Recent research suggests that the cores of galaxies, including our Milky Way, may harbor a colossal invisible star composed of enigmatic 'fuzzy' dark matter. This star could span thousands of light-years, challenging existing notions about galactic composition.
Scientists have long recognized that a significant portion of a galaxy's mass is attributed to unseen dark matter, yet its exact nature remains elusive. Traditional theories propose that dark matter consists of heavy particles that rarely, if ever, interact with light or ordinary matter. However, this explanation fails to account for the low density observed in galactic cores, where simulations indicate that dark matter should accumulate, resulting in high densities.
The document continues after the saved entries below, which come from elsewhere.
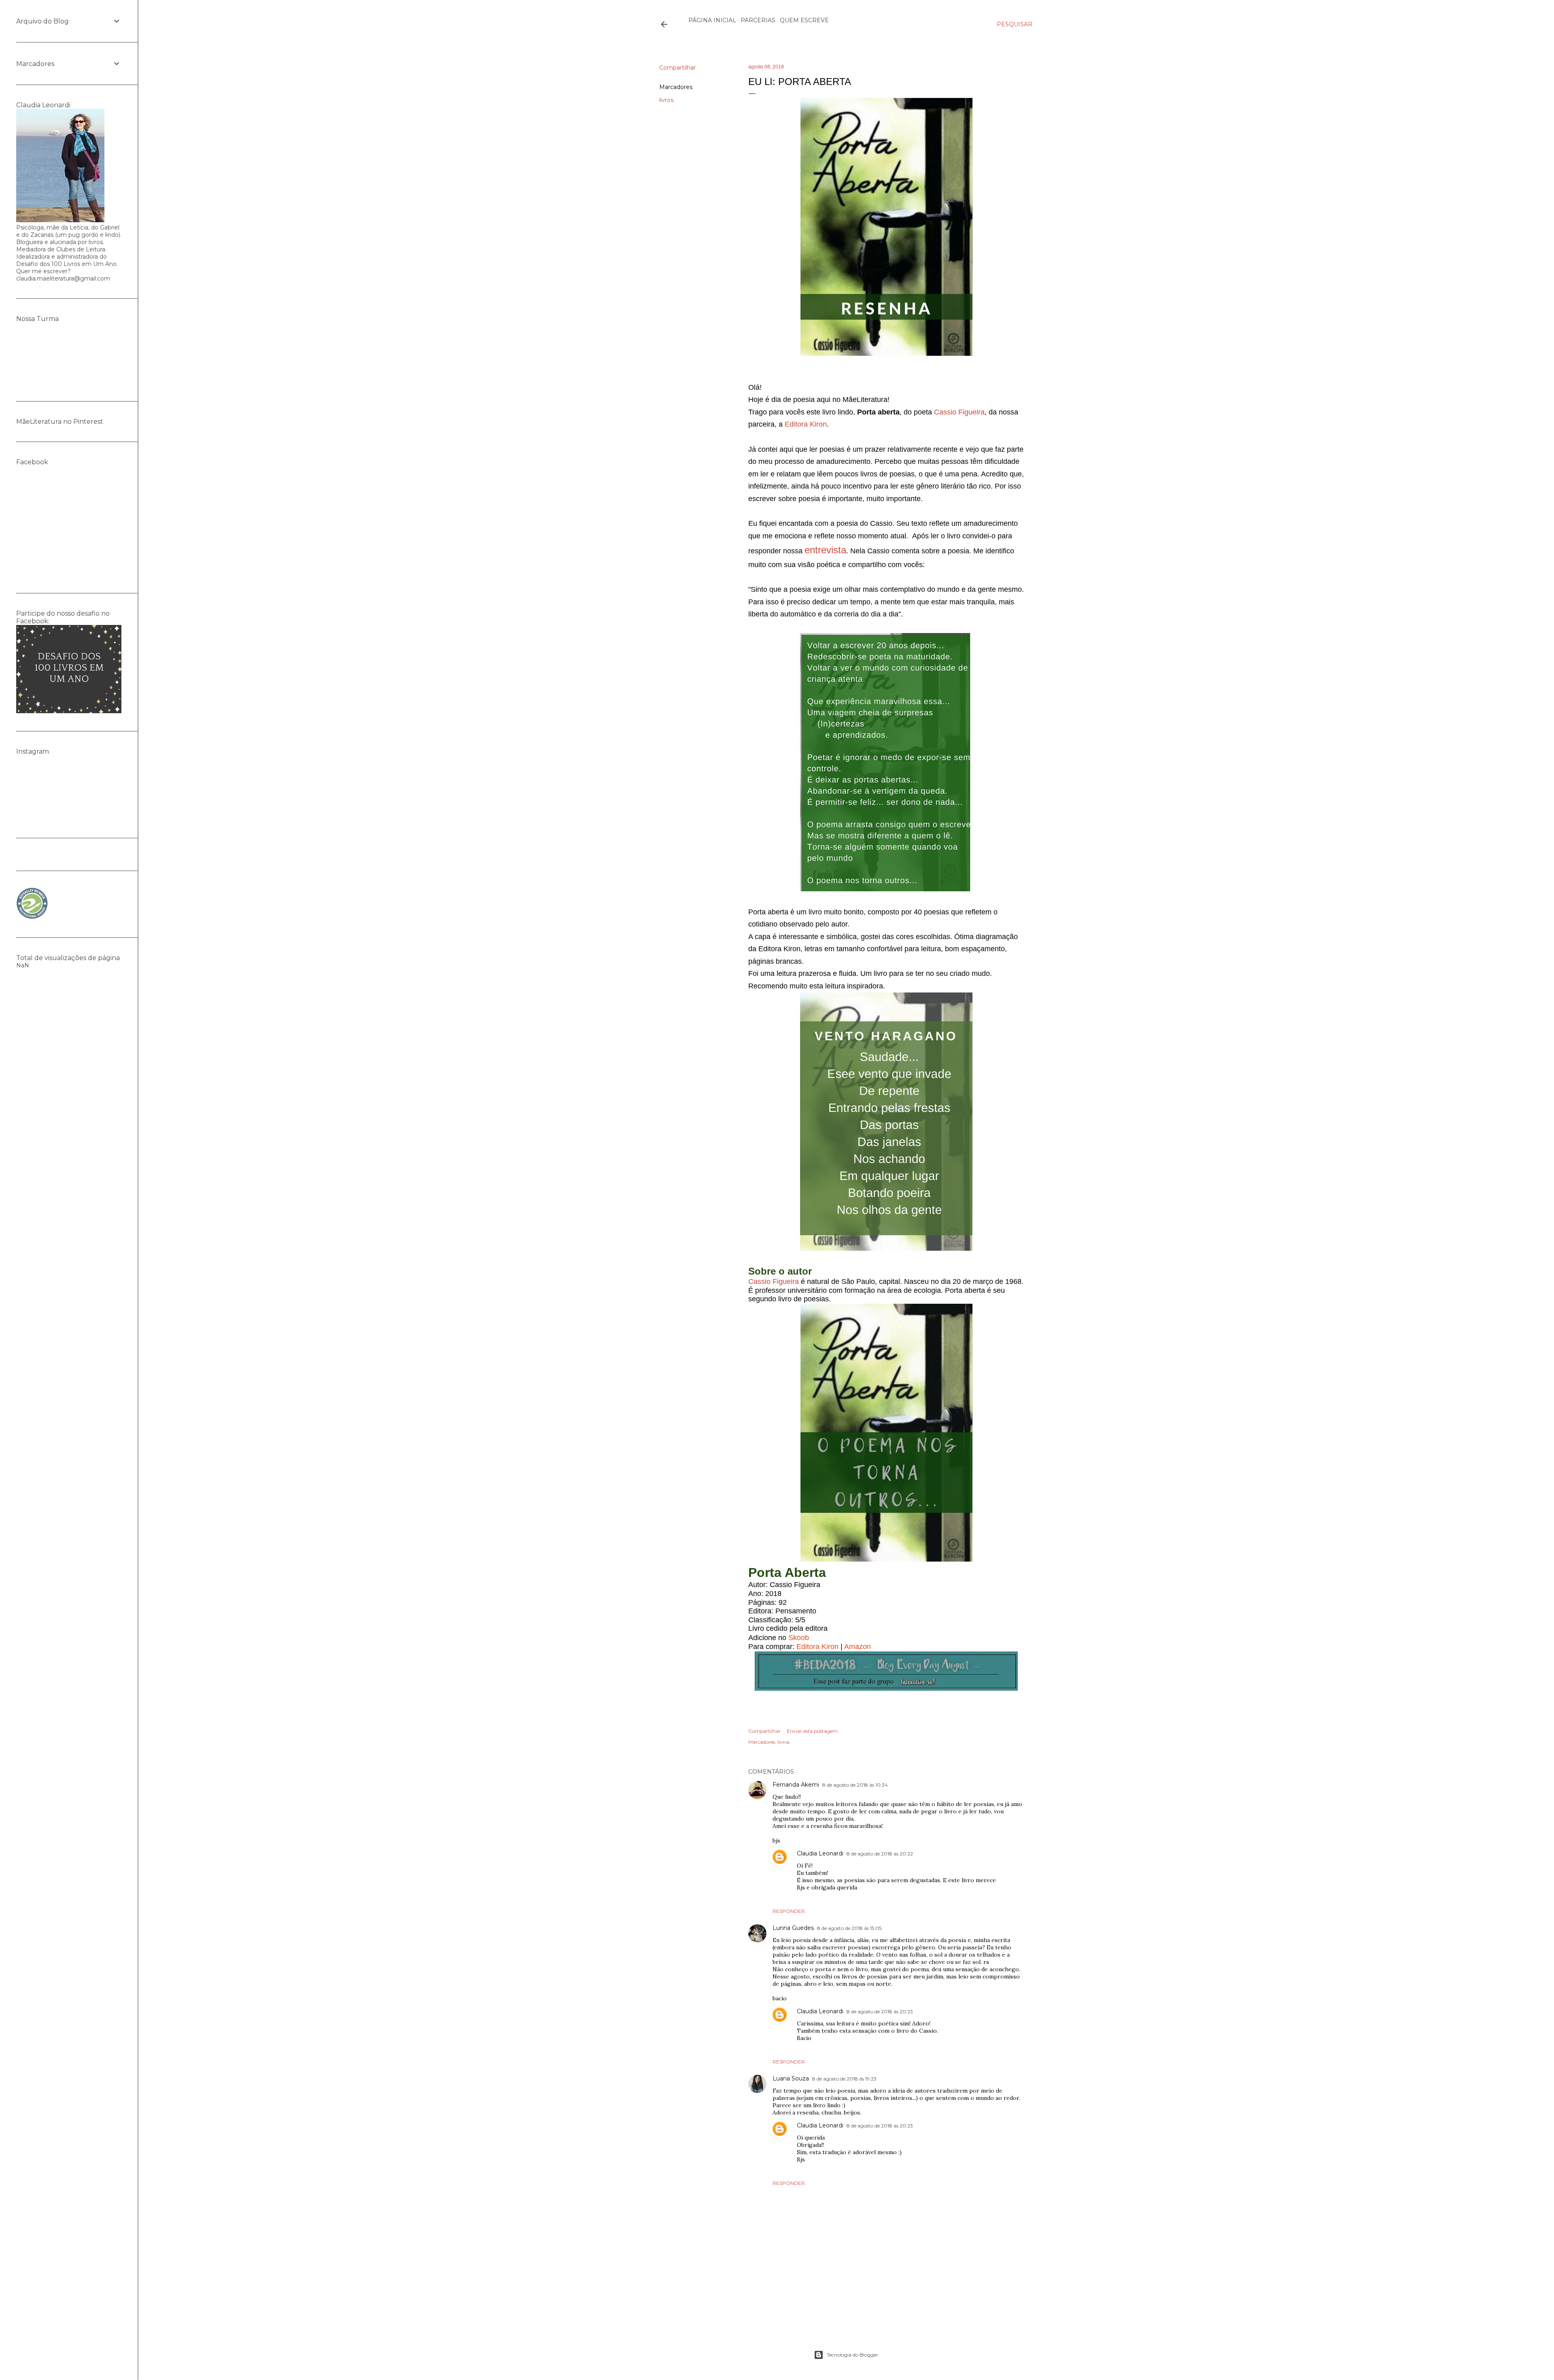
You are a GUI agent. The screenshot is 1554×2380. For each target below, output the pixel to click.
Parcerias (758, 20)
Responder (789, 1911)
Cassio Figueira (959, 412)
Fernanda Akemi (796, 1784)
One proposed solution is that dark matter is made up of extremely light particles, billions of times lighter than the known particle neutrino. Researchers have termed these particles 'fuzzy' dark matter, which exhibits quantum-wave characteristics on a galactic scale. This allows them to cluster into vast aggregates, potentially forming dark stars.
These hypothetical dark stars could possess sizes reaching thousands of light-years while maintaining a relatively low mass due to the lightweight nature of their constituent particles. Consequently, they may reside in galactic cores, contributing to their overall mass without creating excessive density.
The study also emphasizes that galaxies consist of both dark and ordinary matter, such as observable gas clouds and stars. To investigate the relationship between fuzzy dark matter and ordinary matter, researchers developed a simplified model of a galaxy with a substantial amount of fuzzy dark matter and a minor quantity of ordinary gas.
The simulations revealed that fuzzy dark matter quickly consolidated into a significant clump at the galaxy's center, surrounded by dispersed clouds of dark matter. Additionally, ordinary gas mixed with fuzzy dark matter in the galactic core, resulting in the formation of a fermionic-bosonic star, which reached an astonishing size of 10,000 light-years. This star remained nearly invisible, with only the ordinary gas emitting a faint glow.
Researchers believe that these simulations lend credence to the theory of fuzzy dark matter in galactic cores. Future efforts will focus on creating more complex models to better understand the appearance of dark stars in galactic centers and to facilitate their detection.